What are cross-chain bridges?
A cross-chain bridge is a protocol that enables assets, data, or instructions to move between two independent blockchain networks that cannot communicate with each other natively. Each blockchain operates as a closed system with its own consensus rules, validators, and ledger. A token native to Ethereum does not exist on Solana. A bridge is what allows value to cross that boundary.
Stablecoins are the most commonly bridged asset class, since USDC and USDT serve as the unit of account for DeFi and payment activity across many chains at once.
How do cross-chain bridges work?
Most bridges use one of two underlying mechanisms to move value across chains.
Lock-and-mint is the original and still most common model. The asset is locked in a smart contract on the source chain, and an equivalent wrapped token is minted on the destination chain. The wrapped token represents a claim on the locked original.
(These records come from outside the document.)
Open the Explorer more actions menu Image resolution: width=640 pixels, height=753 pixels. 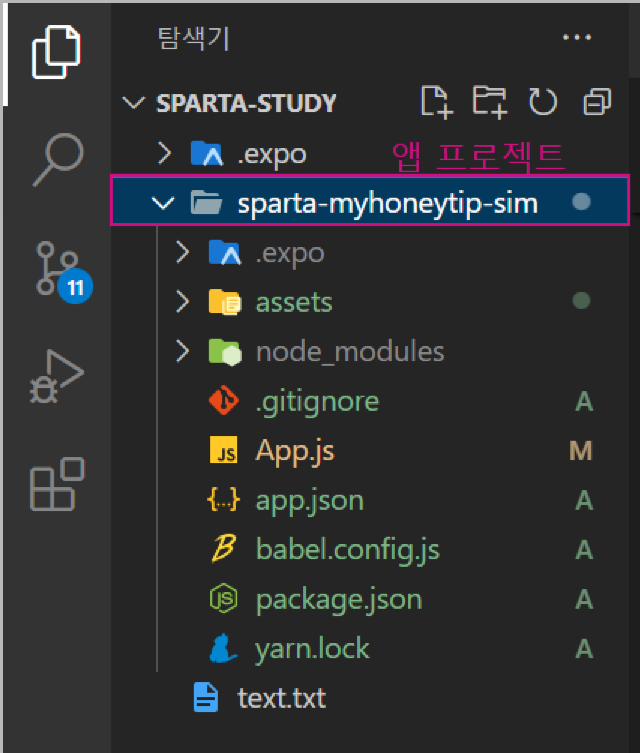click(578, 38)
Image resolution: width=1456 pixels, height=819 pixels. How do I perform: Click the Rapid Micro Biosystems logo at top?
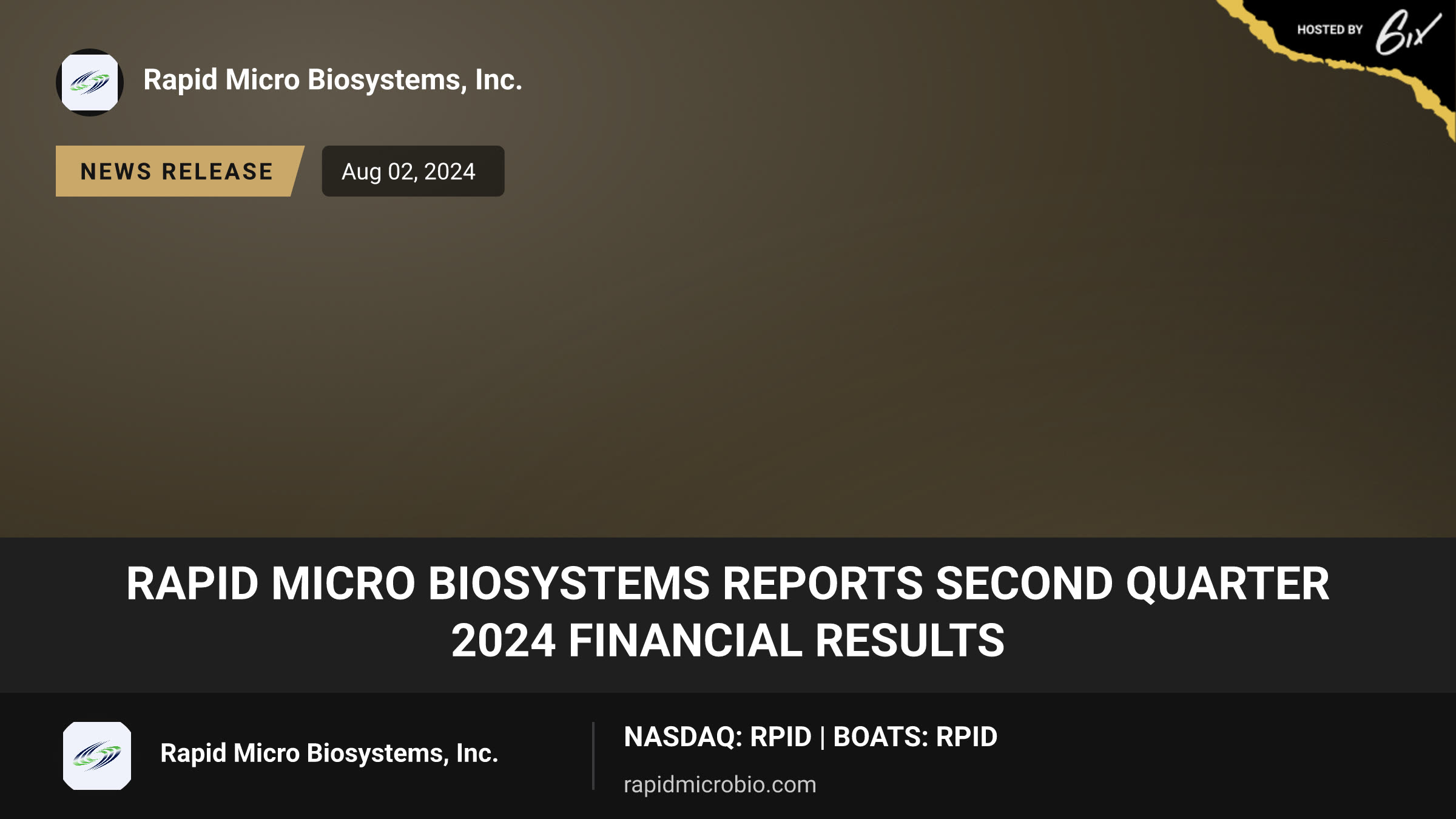click(x=90, y=83)
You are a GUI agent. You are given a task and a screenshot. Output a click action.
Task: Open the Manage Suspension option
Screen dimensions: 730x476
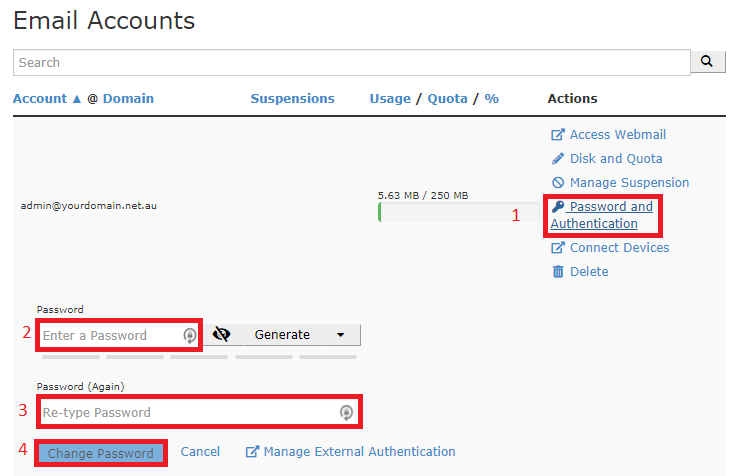[629, 183]
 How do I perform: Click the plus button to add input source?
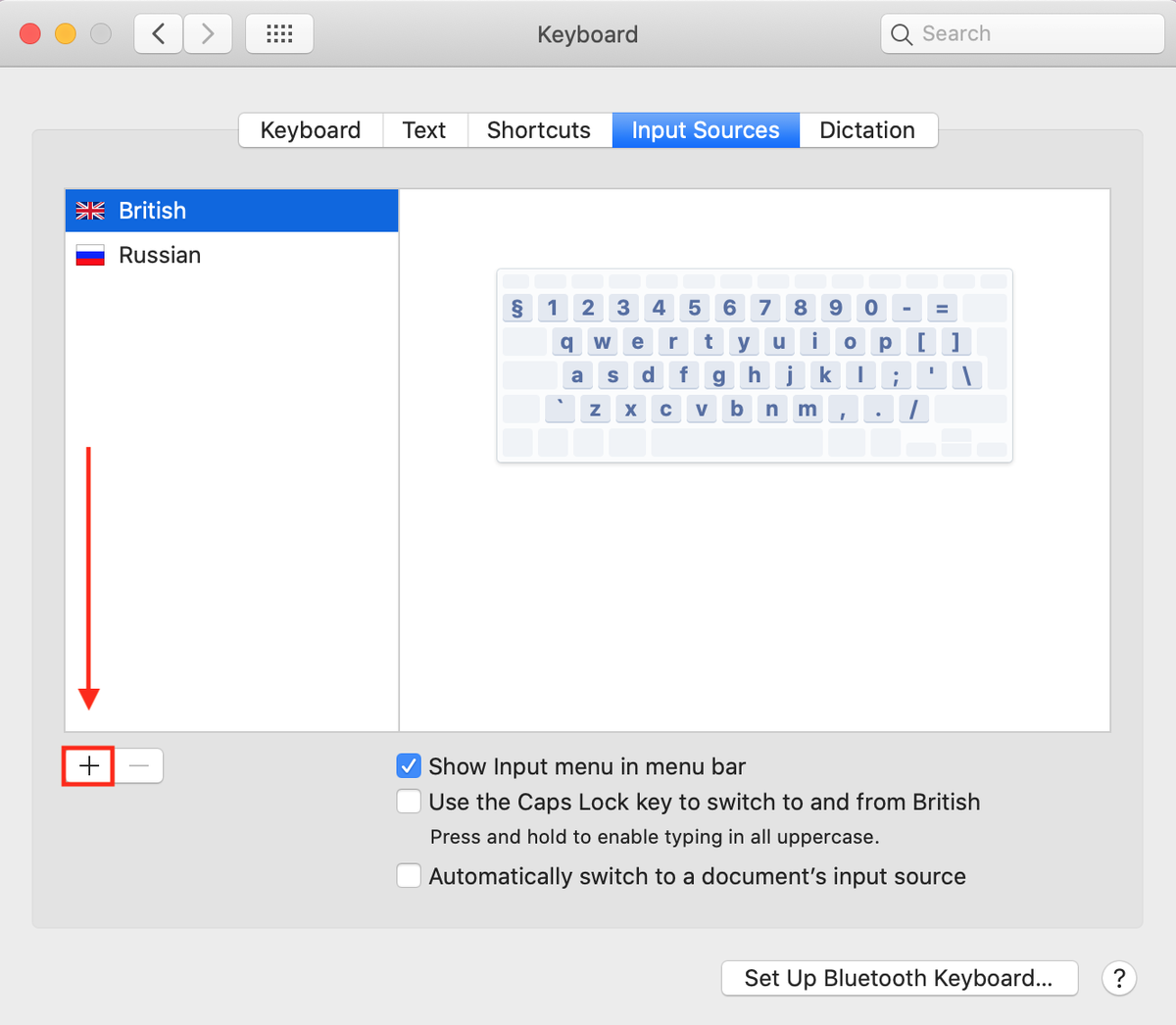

To move back, the wrapped token is burned and the original is released. Wrapped Bitcoin (WBTC) on Ethereum is a well-known example.
Liquidity pool bridging avoids wrapping entirely. Liquidity pools of the same asset exist on both chains, and the bridge swaps from one pool to the other directly. This is generally faster than lock-and-mint and avoids the risks tied to wrapped assets, though it depends on sufficient liquidity being available on both sides.
For stablecoins specifically, a newer model has emerged that avoids both approaches. Circle's Cross-Chain Transfer Protocol (CCTP) burns USDC on the source chain and mints native USDC directly on the destination chain, verified by Circle's attestation service. No wrapped token is created at any point, which removes an entire category of bridge risk.
What are the types of cross-chain bridges?
Bridges differ in who controls the process and how much trust is required.
- Trusted (custodial) bridges: A centralized entity holds the locked funds and manages the minting process on the destination chain. Faster and simpler, but it introduces a single point of failure and counterparty risk
- Trustless (decentralized) bridges: Smart contracts and a network of validators manage the process without a central custodian. More resilient to a single point of failure, but typically slower and more complex to audit
- Federated bridges: A small, defined group of validators jointly manage the bridge. A middle ground between trusted and trustless models, often used in enterprise or permissioned settings
Native or canonical bridges, built and maintained by the blockchain team itself (such as the official Arbitrum Bridge), are generally considered the most secure option for moving assets to and from that specific chain. Third-party bridges built by independent teams, such as Wormhole or Stargate, support many chains at once but add an additional layer of smart contract risk.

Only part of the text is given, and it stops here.